____ DATA ROWS
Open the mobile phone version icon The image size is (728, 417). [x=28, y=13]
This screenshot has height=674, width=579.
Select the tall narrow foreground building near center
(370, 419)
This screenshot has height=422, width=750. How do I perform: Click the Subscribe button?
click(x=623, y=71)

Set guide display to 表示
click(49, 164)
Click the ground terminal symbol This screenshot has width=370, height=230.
________
- THE TASK
Please rewrite the listing from its start through the line containing "click(x=623, y=71)", inclusive, swapping "screenshot" for "capture" and leaving everything else unchanged. Give only those lines.

- REPLY
Open the mobile phone version icon The image size is (728, 417). [x=28, y=13]
This capture has height=674, width=579.
Select the tall narrow foreground building near center
(370, 419)
This capture has height=422, width=750. How do I perform: Click the Subscribe button?
click(x=623, y=71)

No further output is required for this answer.